■ WHAT YOU ARE ASKED TO DO ■
Where the records below reach the line containing "Collapse the Editor", start transcribing, and end with the line containing "Click the slash separator after Home", exactly and with nothing else added.

■ PROVIDED INFORMATION ■
*** Block opens ***
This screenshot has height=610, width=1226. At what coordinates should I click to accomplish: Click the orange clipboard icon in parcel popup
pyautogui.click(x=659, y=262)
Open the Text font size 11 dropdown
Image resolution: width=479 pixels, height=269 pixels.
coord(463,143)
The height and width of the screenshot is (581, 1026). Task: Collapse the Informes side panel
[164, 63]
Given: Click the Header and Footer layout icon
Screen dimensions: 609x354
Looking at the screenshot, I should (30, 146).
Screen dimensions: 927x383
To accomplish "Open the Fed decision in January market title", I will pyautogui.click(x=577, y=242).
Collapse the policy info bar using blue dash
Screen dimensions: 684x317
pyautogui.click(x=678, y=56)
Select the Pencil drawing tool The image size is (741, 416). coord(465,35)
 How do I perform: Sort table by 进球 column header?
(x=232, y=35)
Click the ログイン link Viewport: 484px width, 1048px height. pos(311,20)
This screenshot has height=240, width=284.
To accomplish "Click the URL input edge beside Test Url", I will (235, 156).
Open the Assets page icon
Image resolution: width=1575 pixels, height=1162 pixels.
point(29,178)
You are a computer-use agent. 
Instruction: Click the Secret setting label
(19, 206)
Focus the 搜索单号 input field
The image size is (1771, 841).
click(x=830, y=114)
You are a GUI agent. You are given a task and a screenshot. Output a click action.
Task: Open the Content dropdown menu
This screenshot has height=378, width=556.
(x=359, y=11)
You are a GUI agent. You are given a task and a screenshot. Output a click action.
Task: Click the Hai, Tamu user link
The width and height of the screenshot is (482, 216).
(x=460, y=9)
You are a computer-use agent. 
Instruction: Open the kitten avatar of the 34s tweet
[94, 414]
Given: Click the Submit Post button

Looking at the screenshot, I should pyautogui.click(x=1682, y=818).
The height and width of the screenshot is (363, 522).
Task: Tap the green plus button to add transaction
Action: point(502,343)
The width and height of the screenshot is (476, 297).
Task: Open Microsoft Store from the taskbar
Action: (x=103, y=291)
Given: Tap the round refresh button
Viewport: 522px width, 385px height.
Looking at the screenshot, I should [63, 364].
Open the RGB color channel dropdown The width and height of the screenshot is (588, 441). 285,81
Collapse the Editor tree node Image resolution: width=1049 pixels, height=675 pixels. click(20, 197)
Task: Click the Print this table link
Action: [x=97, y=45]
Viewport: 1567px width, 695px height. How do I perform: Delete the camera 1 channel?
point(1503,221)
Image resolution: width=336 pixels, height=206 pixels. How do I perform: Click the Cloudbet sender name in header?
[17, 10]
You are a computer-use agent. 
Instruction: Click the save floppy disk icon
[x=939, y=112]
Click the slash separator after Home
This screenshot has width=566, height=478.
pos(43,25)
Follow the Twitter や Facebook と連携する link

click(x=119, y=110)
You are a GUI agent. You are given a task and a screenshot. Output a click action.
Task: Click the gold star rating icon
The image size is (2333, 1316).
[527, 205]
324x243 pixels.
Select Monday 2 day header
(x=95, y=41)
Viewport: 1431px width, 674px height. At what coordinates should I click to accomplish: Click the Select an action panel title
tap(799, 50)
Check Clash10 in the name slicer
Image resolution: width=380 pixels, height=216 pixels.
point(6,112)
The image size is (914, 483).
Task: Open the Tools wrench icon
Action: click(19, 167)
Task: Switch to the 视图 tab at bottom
*** Block closes ***
■ ANSWER SPACE ■
Collapse the Editor tree node Image resolution: width=1049 pixels, height=675 pixels. click(20, 197)
Task: Click the Print this table link
Action: [x=97, y=45]
Viewport: 1567px width, 695px height. How do I perform: Delete the camera 1 channel?
point(1503,221)
Image resolution: width=336 pixels, height=206 pixels. How do I perform: Click the Cloudbet sender name in header?
[17, 10]
You are a computer-use agent. 
Instruction: Click the save floppy disk icon
[x=939, y=112]
Click the slash separator after Home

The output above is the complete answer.